Only the lines containing "beside" belong in the answer; find them in the material below.

____ Information

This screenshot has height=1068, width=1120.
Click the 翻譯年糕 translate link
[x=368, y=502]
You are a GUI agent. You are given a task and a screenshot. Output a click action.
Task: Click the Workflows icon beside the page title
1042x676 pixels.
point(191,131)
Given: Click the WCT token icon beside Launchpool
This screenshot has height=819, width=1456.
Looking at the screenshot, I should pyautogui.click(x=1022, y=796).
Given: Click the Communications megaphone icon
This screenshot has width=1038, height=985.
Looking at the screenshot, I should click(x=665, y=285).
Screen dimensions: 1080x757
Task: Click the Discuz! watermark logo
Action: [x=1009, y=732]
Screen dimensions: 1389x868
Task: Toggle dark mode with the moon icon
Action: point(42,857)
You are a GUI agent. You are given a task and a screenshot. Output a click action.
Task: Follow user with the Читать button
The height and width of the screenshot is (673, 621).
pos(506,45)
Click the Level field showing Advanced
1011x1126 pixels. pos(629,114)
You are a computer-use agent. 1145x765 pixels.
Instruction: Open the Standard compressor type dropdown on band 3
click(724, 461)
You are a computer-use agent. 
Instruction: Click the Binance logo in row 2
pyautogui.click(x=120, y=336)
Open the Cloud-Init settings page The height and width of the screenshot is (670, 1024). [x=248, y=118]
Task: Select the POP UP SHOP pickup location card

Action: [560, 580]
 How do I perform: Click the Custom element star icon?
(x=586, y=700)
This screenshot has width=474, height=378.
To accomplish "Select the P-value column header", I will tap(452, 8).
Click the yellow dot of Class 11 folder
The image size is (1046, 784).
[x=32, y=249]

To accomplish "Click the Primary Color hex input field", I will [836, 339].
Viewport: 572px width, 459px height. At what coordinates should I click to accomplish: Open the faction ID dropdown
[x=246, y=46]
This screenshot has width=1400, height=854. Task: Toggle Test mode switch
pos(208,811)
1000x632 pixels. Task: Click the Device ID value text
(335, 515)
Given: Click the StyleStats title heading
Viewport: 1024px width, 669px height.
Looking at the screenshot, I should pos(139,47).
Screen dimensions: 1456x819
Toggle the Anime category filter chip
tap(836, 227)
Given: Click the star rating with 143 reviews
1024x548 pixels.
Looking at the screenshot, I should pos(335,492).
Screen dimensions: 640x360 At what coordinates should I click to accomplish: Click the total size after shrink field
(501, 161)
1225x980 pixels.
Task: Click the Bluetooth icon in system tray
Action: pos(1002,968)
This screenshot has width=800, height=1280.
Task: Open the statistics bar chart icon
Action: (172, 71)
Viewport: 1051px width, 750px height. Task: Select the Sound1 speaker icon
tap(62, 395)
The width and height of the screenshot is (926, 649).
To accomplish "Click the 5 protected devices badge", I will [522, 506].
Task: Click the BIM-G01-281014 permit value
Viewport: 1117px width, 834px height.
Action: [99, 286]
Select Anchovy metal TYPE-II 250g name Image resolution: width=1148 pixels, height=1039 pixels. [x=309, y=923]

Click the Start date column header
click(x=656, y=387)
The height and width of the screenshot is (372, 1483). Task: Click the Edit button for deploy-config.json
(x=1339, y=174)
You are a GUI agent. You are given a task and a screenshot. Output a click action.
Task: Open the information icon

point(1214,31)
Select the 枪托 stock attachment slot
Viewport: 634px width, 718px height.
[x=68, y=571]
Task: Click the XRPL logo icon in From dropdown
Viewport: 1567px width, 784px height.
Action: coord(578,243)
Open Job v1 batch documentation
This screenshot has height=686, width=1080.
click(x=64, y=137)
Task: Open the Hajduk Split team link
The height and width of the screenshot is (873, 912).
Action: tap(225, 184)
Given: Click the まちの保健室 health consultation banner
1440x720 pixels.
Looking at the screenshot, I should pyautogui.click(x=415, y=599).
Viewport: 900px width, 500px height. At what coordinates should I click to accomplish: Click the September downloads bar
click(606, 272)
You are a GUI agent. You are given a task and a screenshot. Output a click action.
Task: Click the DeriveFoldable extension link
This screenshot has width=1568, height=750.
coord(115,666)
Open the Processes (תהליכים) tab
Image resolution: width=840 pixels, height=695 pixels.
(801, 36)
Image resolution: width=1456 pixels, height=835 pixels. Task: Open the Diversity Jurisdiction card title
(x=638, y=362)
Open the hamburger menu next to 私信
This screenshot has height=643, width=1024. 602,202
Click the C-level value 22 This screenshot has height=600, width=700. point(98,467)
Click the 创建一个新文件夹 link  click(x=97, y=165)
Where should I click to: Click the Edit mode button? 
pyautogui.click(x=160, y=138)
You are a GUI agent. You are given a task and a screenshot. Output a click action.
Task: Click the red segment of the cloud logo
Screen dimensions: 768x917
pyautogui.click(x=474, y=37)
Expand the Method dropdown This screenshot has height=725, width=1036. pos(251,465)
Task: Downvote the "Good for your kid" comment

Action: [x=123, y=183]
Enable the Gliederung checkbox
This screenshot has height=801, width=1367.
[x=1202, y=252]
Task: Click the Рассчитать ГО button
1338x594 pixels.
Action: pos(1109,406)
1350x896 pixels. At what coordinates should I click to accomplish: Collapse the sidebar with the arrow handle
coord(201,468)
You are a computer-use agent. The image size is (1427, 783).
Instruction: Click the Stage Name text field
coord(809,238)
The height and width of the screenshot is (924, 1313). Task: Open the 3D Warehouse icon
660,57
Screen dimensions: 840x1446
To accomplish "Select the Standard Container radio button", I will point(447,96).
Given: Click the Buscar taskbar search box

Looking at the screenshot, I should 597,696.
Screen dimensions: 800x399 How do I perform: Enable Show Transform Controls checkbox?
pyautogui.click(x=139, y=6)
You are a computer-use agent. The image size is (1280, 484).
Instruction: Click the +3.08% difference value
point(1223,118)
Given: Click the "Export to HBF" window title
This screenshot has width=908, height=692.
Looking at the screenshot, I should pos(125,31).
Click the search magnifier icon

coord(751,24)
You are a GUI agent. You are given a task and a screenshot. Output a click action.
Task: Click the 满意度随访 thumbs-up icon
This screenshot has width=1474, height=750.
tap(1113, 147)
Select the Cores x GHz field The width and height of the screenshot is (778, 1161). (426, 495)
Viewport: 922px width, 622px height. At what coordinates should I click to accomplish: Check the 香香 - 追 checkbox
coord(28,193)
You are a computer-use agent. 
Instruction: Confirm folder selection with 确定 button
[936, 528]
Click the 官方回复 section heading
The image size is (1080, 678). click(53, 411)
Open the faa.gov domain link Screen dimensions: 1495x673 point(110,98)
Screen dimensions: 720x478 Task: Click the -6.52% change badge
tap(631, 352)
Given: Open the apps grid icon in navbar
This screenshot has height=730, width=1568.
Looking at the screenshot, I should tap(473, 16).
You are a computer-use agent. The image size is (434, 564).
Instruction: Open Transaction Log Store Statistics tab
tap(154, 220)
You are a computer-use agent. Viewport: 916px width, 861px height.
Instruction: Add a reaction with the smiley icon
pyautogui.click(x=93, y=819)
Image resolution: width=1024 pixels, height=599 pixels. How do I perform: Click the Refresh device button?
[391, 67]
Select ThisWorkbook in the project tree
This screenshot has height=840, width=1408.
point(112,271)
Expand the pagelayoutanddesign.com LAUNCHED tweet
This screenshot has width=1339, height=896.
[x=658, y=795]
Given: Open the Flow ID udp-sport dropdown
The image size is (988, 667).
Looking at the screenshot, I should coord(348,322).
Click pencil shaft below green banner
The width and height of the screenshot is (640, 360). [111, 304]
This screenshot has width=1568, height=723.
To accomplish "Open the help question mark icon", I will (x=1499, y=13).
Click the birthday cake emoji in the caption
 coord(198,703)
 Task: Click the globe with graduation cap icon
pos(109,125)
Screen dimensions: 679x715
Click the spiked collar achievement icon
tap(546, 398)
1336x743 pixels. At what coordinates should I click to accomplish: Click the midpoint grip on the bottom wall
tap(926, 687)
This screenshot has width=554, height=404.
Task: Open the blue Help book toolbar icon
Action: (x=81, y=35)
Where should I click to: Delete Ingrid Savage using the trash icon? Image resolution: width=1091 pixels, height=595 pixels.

________

- _Response for this exercise_
Task: Click the Workflows icon beside the page title
Given: Click the WCT token icon beside Launchpool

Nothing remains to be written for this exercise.